TÂCHE COURTE
Réécrivez le passage de l'extrait sur le transport aérien allant de « Il y a eu le » jusqu'à « à un secteur. » inclus, en remplaçant « état des lieux » par « diagnostic ».

Le transport aérien français est à la traine de l’Europe. Les Assises Nationales du Transport Aérien sont présentées comme une opportunité de refaire ce retard. Le gouvernement donne six mois aux acteurs de la filière pour s’entendre sur des solutions qui pourraient permettre au secteur d’améliorer sa performance.
Il y a eu le rapport Le Roux du nom d’un député qui avait pris le temps d’écouter les professionnels du transport aérien. Il avait fait un état des lieux alarmant et proposé une série d’actions concrètes pour redonner du souffle à un secteur.
L’espoir suscité par la remise de ces travaux au premier ministre de l’époque avait fait naître un grand espoir chez les professionnels qui, l’espace d’un instant, avaient refusé d’imaginer que le rapport Le Roux puisse connaître le sort de tous les rapports qui l’avaient précédé. C’était en novembre 2014 et depuis, la situation de la France a continué à se dégrader.

DONNÉES FOURNIES
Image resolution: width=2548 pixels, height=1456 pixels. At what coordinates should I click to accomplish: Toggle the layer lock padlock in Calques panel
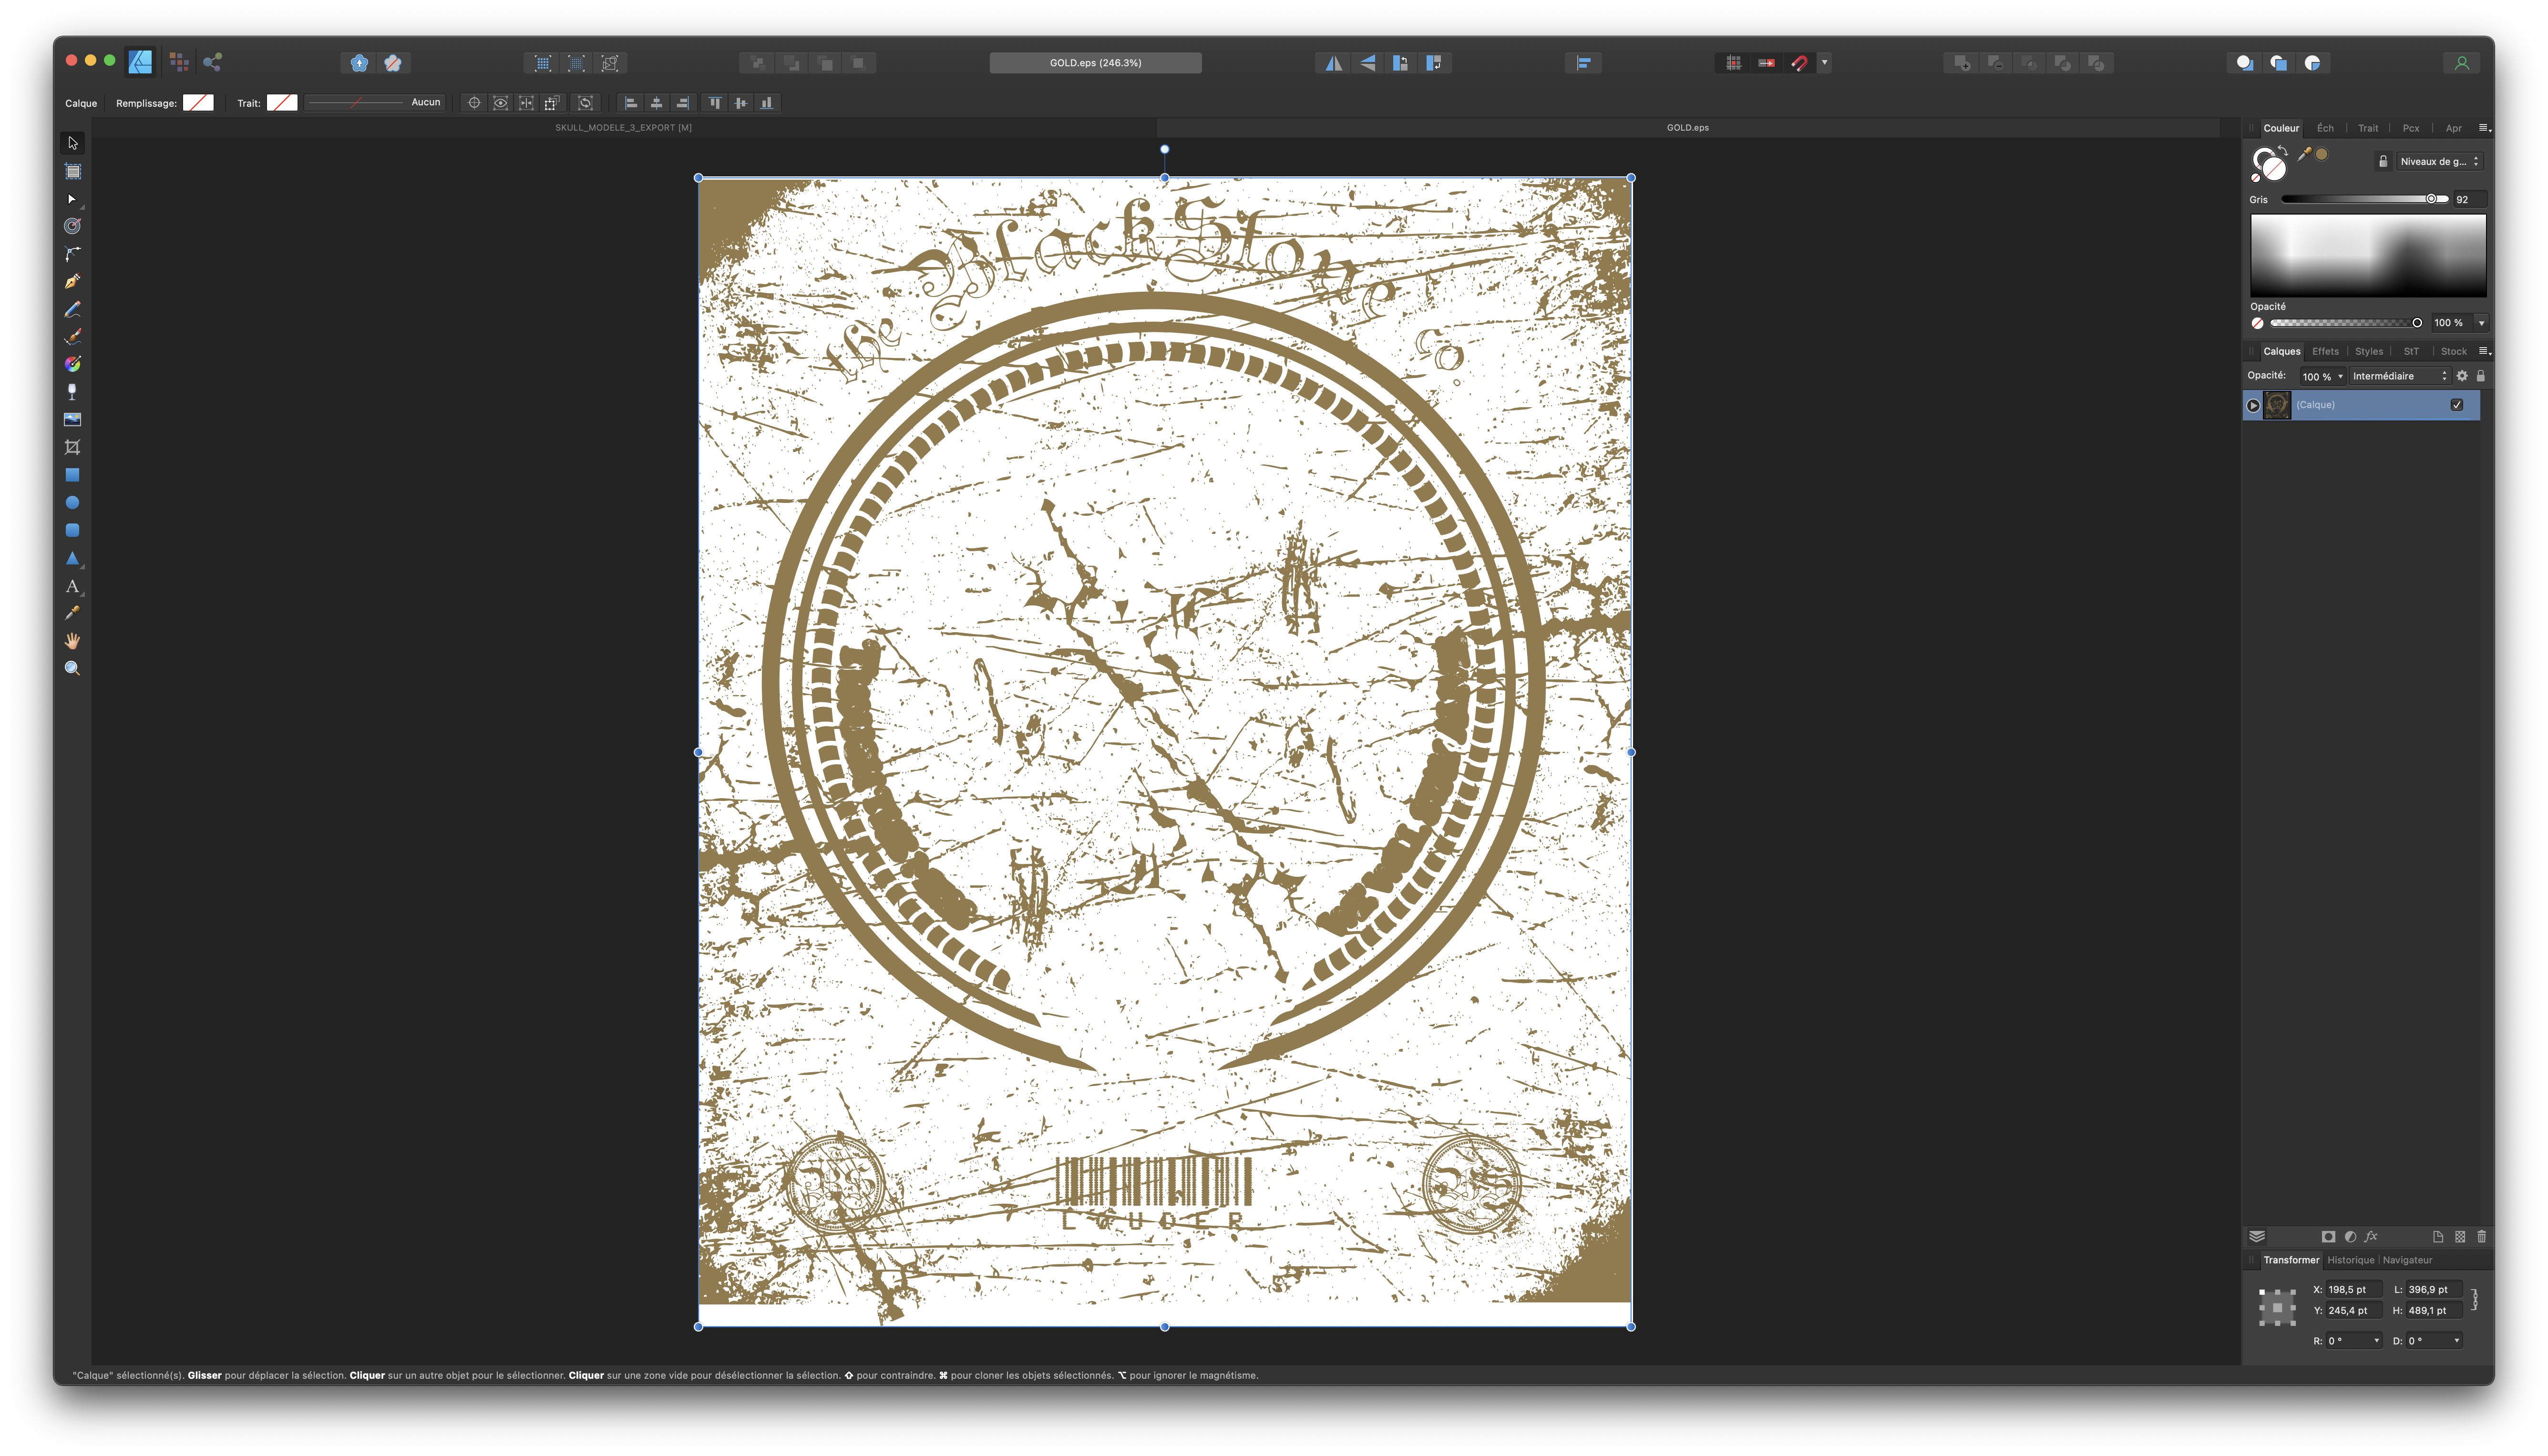[2480, 376]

RÉPONSE ATTENDUE
Il y a eu le rapport Le Roux du nom d’un député qui avait pris le temps d’écouter les professionnels du transport aérien. Il avait fait un diagnostic alarmant et proposé une série d’actions concrètes pour redonner du souffle à un secteur.